Keith Peiris, who founded award-winning Cyberteks
Design in June 1999 and now has some 25 clients in North
America, insisted in an interview that he is "just like
any other kid." But few kids face his decisions, like
whether to sell out to U.S. or Hong Kong investors for
several million dollars, and what to do about would-be
clients scared away by his tender years. He and his
father will spend nine days on the Team Canada trip to
Beijing, Shanghai and Hong Kong, where Chretien aims to
showcase the best of Canadian business in the world's
most populous country. Sitting in his office in the
basement of his London, Ontario, home, Peiris told
Reuters he discovered his passion for Web design when he
was 10 and was "playing around" with software downloaded
from a Web site. Bored with pop singing star Britney
Spears and the Pokemon cards and TV reruns his peers
enjoyed, he experimented with interactive tools as a
hobby. "There was nothing else to do," the
dark-haired boy said in a serious voice.
Demonstrating his music- and animation-laden
interactive Web sites, he summed up his strategy: "You
find the best sites out there and you see if you can do
better. Of course, I am not the best designer out there
yet, but I will strive to be." A glance at the
complex, elegant animations on his
http://www.cyberteks.com site shows both the extent of
Peiris' talent and why news agencies and broadcasters
like CNN, the Canadian Broadcasting Corporation and
Australian television are calling daily to ask for
interviews. "He doesn't want to be No. 2," his
father, Deepal, said proudly, his eyes sparkling behind
square glasses. Impressed by his son's first Web site,
the former accountant, president and marketing manager
for Canadian computer companies presented him with a
complete kit of Macromedia applications for his 11th
birthday in February 1999. A few months later
Macromedia Chairman Robert Burgess introduced Keith to
the public as the youngest user of Flash animation and
interactive tools. PLAY BECOMES WORK That
launched his career as an entrepreneur and led to the
creation of Cyberteks Design. "It was his idea,"
said his father, who is now vice president of operations
at Cyberteks. "I am teaching my son what I know. We make
decisions together. I haven't done anything my son
disagreed with. He makes the final decision." The
family business is already thriving. Cyberteks grew an
astounding 600 percent in the last seven months, helped
in part by publicity about its young founder and the
inclusion of the Web design company in the gallery of
Macromedia clients, along with Kodak, MSNBC and Cisco
Systems.
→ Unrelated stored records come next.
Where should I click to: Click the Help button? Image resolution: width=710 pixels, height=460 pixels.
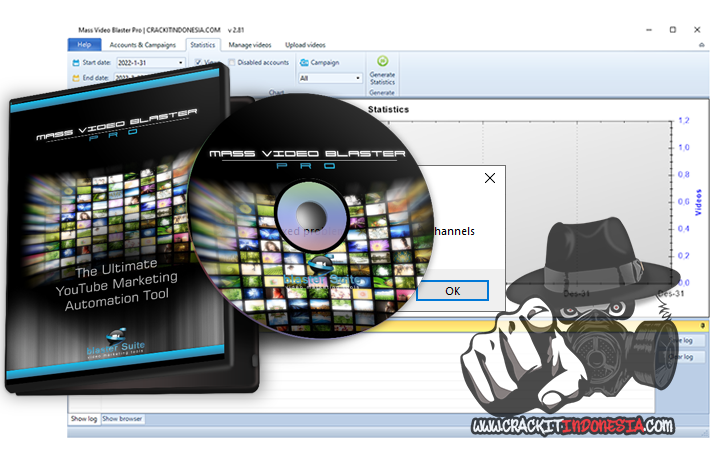[x=84, y=45]
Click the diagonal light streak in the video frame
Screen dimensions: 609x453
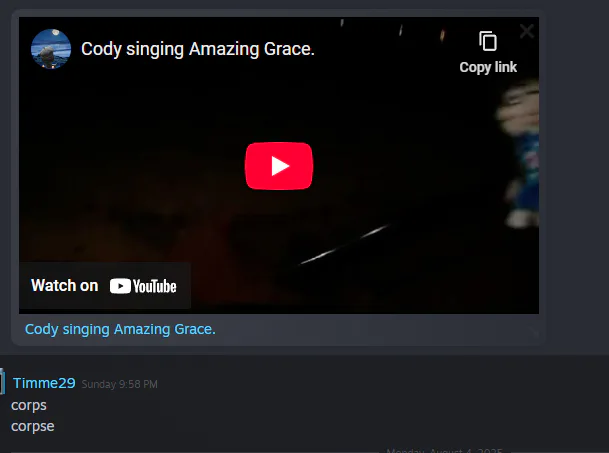(x=344, y=245)
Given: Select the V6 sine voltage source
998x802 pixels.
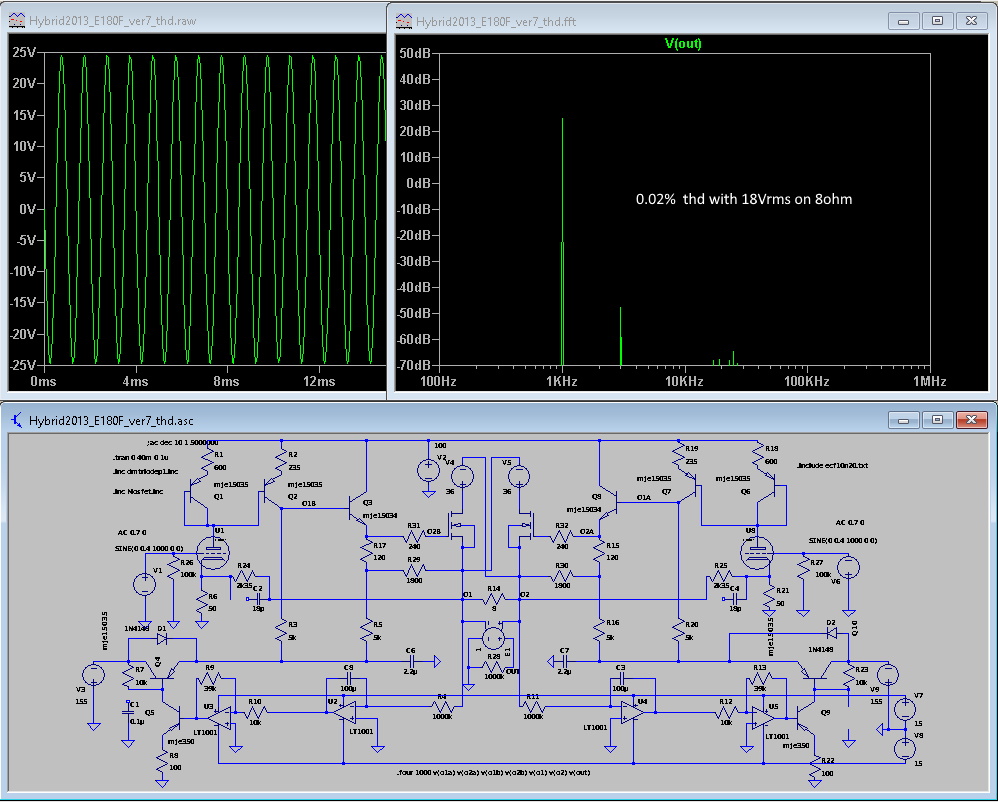Looking at the screenshot, I should pyautogui.click(x=848, y=568).
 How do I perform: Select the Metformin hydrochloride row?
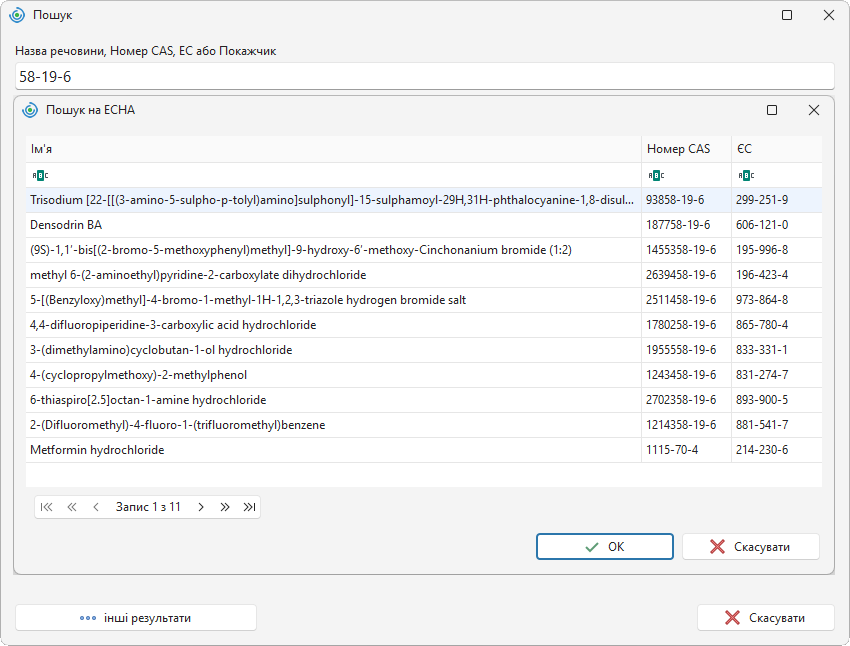424,450
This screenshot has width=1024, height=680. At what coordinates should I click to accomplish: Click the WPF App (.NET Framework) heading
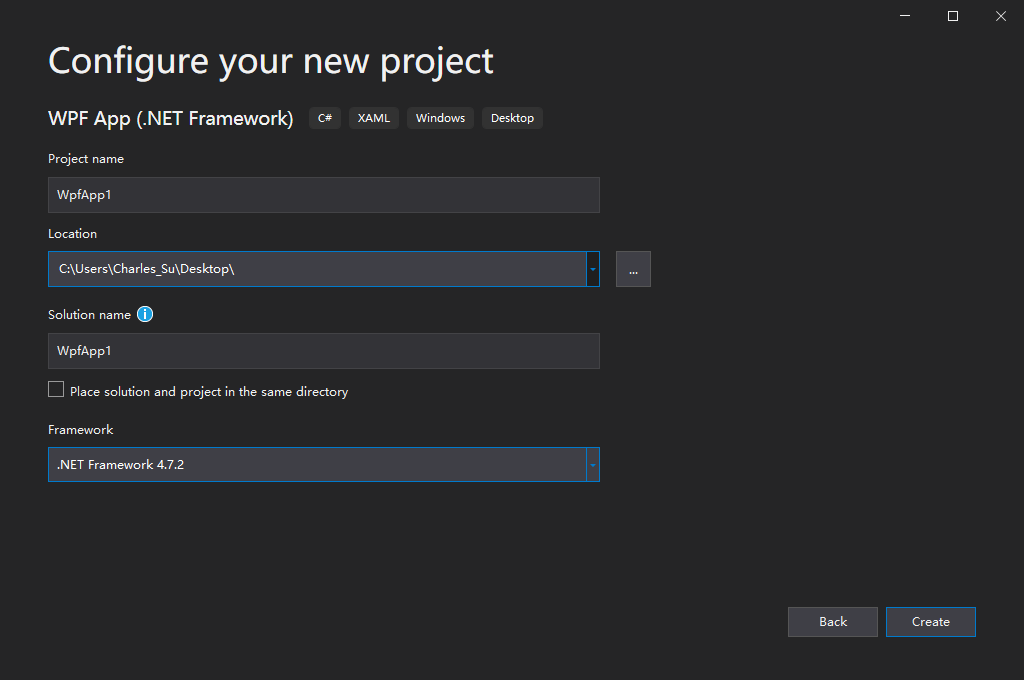170,118
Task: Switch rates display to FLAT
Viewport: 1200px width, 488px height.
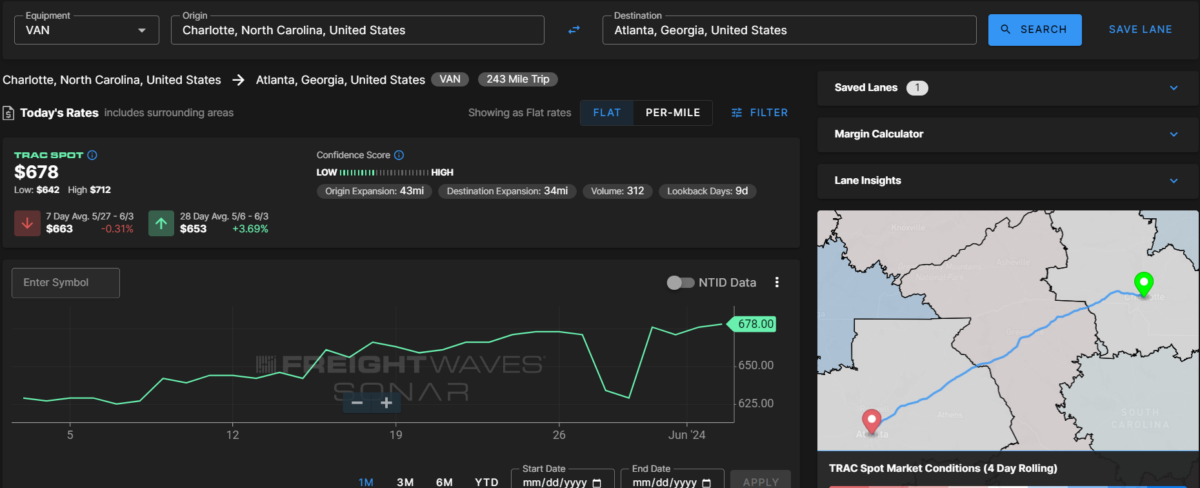Action: pyautogui.click(x=607, y=113)
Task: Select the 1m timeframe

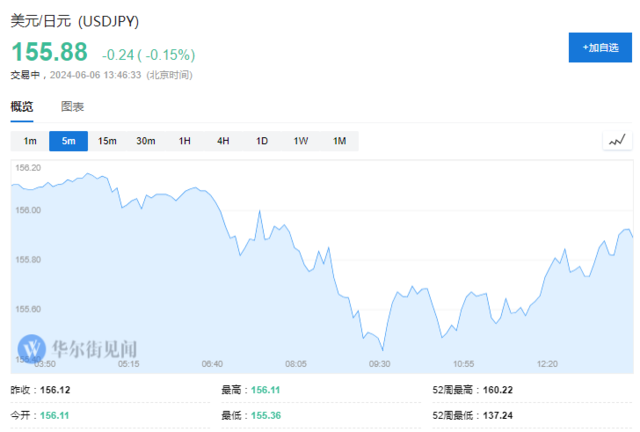Action: point(30,141)
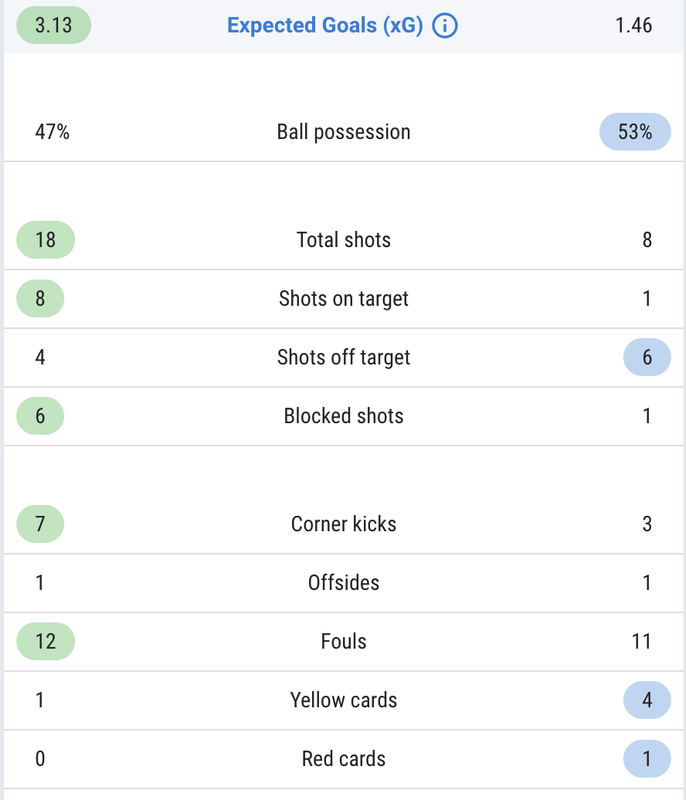
Task: Select the Offsides row label
Action: (343, 583)
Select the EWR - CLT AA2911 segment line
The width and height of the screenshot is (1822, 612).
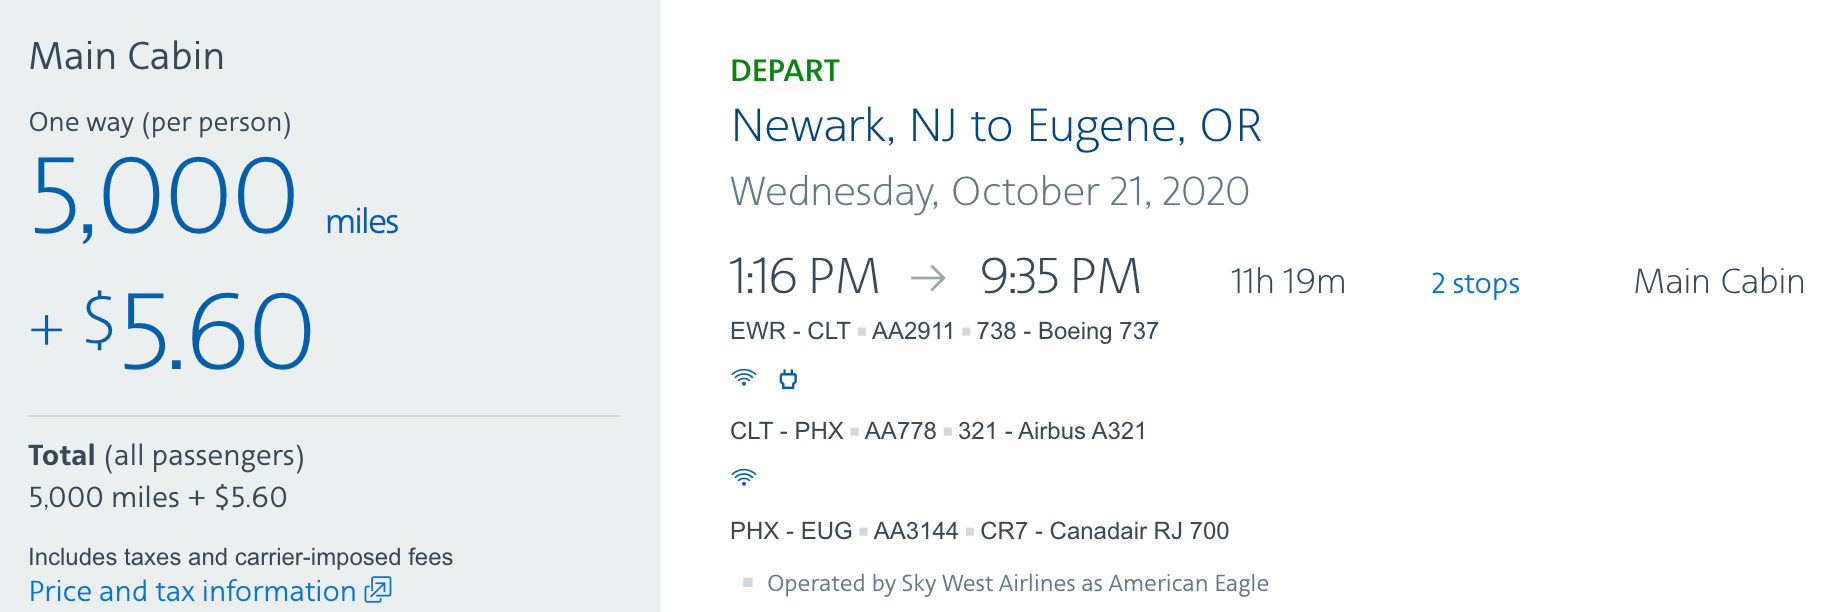(x=944, y=331)
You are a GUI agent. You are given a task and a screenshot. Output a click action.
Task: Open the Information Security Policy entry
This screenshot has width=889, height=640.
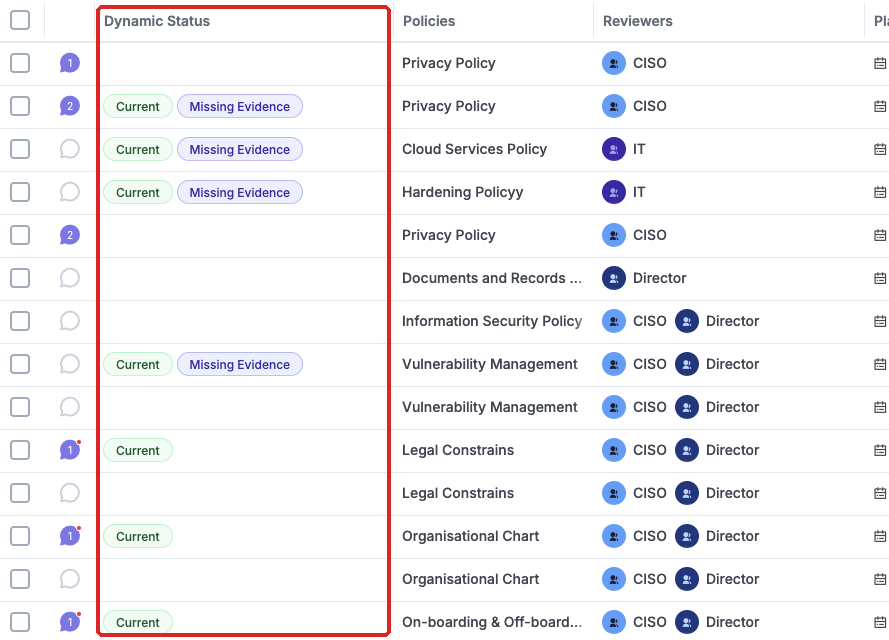(x=492, y=321)
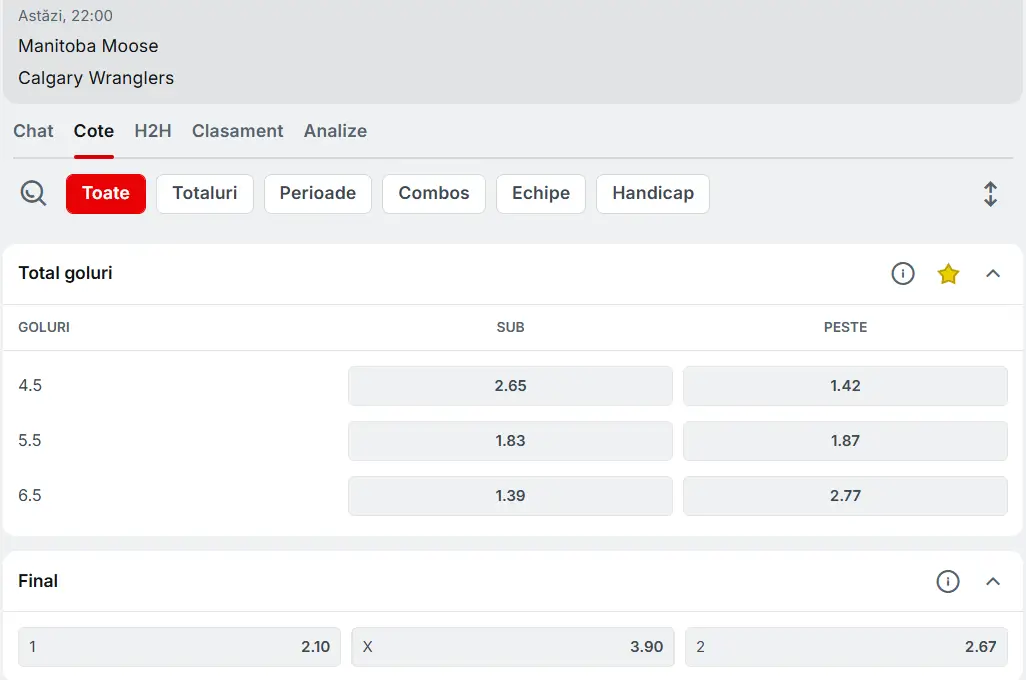Open info icon for Final market
Viewport: 1026px width, 680px height.
coord(948,581)
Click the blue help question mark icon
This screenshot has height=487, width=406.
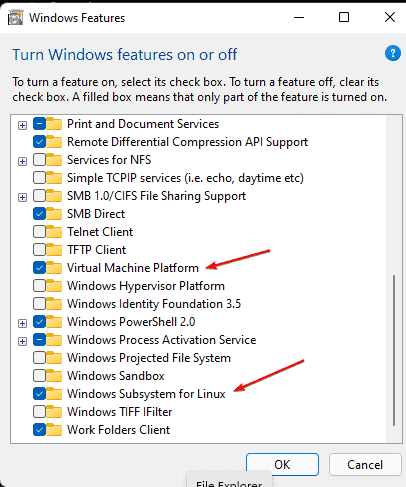point(393,53)
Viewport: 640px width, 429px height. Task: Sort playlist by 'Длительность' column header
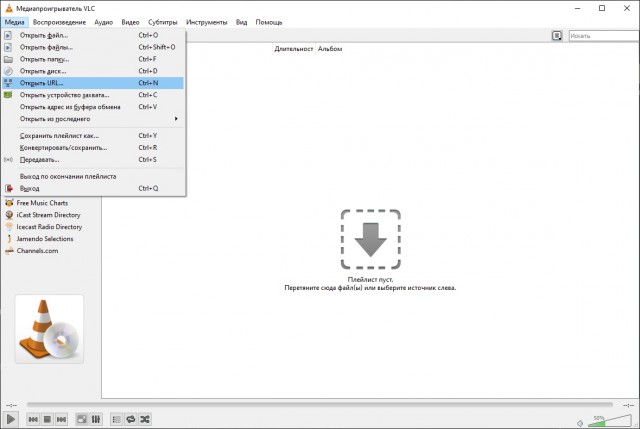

With a revenue the family coyly admits is
in six figures (in Canadian dollars), the company has
seven offices in the United States and five part-time
employees who, like the Peiris family, work from their
homes in London. Keith says he enjoys being able to
work in his pajamas but scoffs at suggestions that he
might eat in the office. "It's my loss if I drop cola on
the keyboard. It's my work that is going to be ruined,
so I am taking it seriously." An eighth-grade
student who earns top marks for his schoolwork, he also
finds time to play goalie three times a week for the
London Knights ice hockey team, while working nights and
weekends on Web design contracts. "I really don't
consider it work, I consider it fun. I just had to
rearrange a few things," he said casually when asked
about his heavy schedule. He admitted some potential
clients change their minds when they find out his age,
but the well-informed not-yet-teenager tries to ignore
them. "There are a few people who don't understand
me, but I try not to think about that. It's just one
person in 6 billion (in the world)," he said.
"Suddenly, I've been known as the whiz kid or geek,
which I can't say I am too happy about. Some people --
very, very few -- have asked if they should call me
'Mister,' but I try to stay as casual as possible,
simply because I am a kid still." But when offered a
children's menu in a local bar and grill, he looks
offended and asks for a regular menu. Already
planning ahead, he is saving money to study business and
computer engineering. "People who take things for
granted will be left behind eventually. You have to
continue to work hard to be part of the new era," he
said. His parents, Deepal and Sryia Peiris, left
wartorn Sri Lanka in 1981 to settle in Canada -- first
Montreal, where Sryia was working on a doctorate in
organic chemistry, then London, a city of 300,000 125
miles (200 km) southwest of Toronto. Now the family
admits it is at a crossroads, mulling whether to sell
Cyberteks or keep it. "The question is whether to
grow slowly or expand very fast," Deepal said, adding
that the family may leave Canada but would leave their
head office in Toronto if it did. "We don't know where
we are going to be in the next few years."